Fabio, ultimo anno di liceo classico, perde i genitori nella casa di montagna, usata per il fine settimana, a causa d’una fuga di monossido di carbonio dal camino (come accadde ai genitori di Sorrentino). Quella domenica anche il ragazzo avrebbe dovuto seguire i genitori, in Abruzzo. Ma la partita Napoli-Empoli lo trattenne a Napoli. Fabio (e Sorrentino) attribuirà la sua salvezza a Maradona. 

Nel tratteggiare i tipi che ruotano intorno al maturando Fabietto (Filippo Scotti è diretto in sottrazione, come un Antoine Doinel italiano) Sorrentino è obiettivo nella surreale deformazione. Moralmente impietoso verso tutti i componenti della propria famiglia (come il Truffaut de I 400 colpi), a eccezione di qualcuno, cui riserva una inedita poesia stralunata, palazzeschiana (la madre, la brava Teresa Saponangelo; e la zia matta, kusturiciana, Luisa Ranieri), non esita a ricostruire fisionomie, fissazioni e tic degli adulti, come un regista surrealista slavo (penso a un Jurai Jakubisko, a un Emir Kusturica), dentro un’inattesa ironia al vetriolo. Sa circondare di fine lirismo una bella e delicata donna (la ricordata zia Patrizia) che finirà in manicomio per sottrarsi alle percosse di un marito represso, un personaggio da far invidia al Miloš Forman di Qualcuno volò sul nido del Cuculo.

Eppure, nel felice panneggio di un affresco in cui spiccano alcuni ritratti alla Brueghel (parenti e amici nel pranzo d’apertura, in un afoso pomeriggio d’estate, da Illuminazione intima per il giovane protagonista), pare che il ritmo del racconto, ogni tanto, s’imbrigli in qualche improvvisa stasi narrativa. Rallentamenti dovuti a una eccessiva ricerca del simbolico; allusioni che risulterebbero funzionanti nella sceneggiatura, ossia letterariamente, ma nel film appaiono sbilancianti. La sorella, sempre nel bagno, che esce sul finale, non convince; la notte brava insieme al bullo contrabbandiere, violento per solitudine, poco utile alla diegesi; i medici del pronto soccorso eccessivamente ridicolizzati nella loro impreparazione; il ruolo antropologico del munaciello, se non spiegato (non tutti hanno letto Matilde Serao), rischia di rimanere locale bozzetto simbolico, e non lo salva l’allusione al fratellastro nella chiusa. Infelice, infine, la battuta “educativa” del padre (Toni Servillo: fuori ruolo) verso le donne, rivolgendosi al figlio Fabio: “Devi farlo prima o poi; prendi una, pure brutta e fallo!”. E, successivamente, non necessaria, oltre che poco cinematografica, l’iniziazione sessuale di Fabio con la vecchia contessa.

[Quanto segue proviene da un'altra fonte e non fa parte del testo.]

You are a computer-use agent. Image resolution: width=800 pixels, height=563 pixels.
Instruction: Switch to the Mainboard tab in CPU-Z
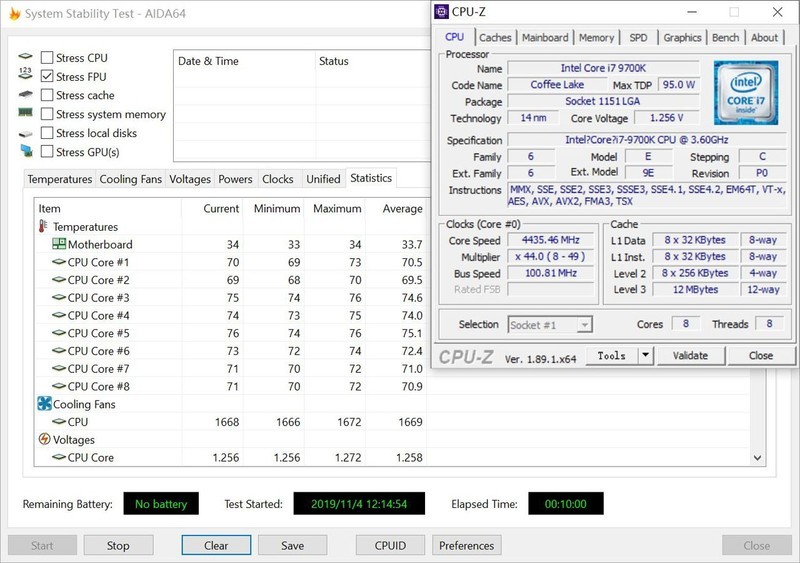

La ricostruzione degli anni Ottanta, di Carmine Guarino, merita un elogio, con le auto d’epoca, inclusi i treni FFSS con gli scompartimenti di seconda classe. Le non facili incollature tra cielo e mare, in diverse ore del giorno, sono il risultato della attenta fotografia di Daria D’Antonio. Forse ci è parso di notare un anacronismo di sceneggiatura, quando il fratello di Fabio, Marchino, sfiduciato verso il presente, sulla banchina, dice che non intende pensare al futuro essendo il nove agosto. E, successivamente, si festeggia la vittoria dello scudetto da parte del Napoli, il 10 maggio 1987. Ma ci sta. Se il film è antirealista, può essere anacronistico.

È stata la mano di Dio, autobiopic innegabilmente intrigante, è la storia intima di Sorrentino degli anni Ottanta che ricorda quella di Fellini degli anni Trenta: lasciare i luoghi cari, le amicizie, i parenti, per realizzare un sogno lontano da casa, a Roma. Scegliere, poi, la settima arte come nuova madre per un ragazzo orfano fu un atto di coraggio e maturità; e il suo racconto, oggi, commuove lo spettatore. È questo “quel che resta del giorno” dell’adolescenza. Meno convincenti, per noi, i motivi “filosofici” cui Sorrentino allude, se diventano apodittici, per un autentico viaggio di formazione. Esaltare la sola fantasia non basta, artisticamente si ha bisogno anche di un “principio di realtà”; ridurre la vita al caso non considerando la fede è una limitazione; svilire la poesia dell’amore fisico non ci arricchisce.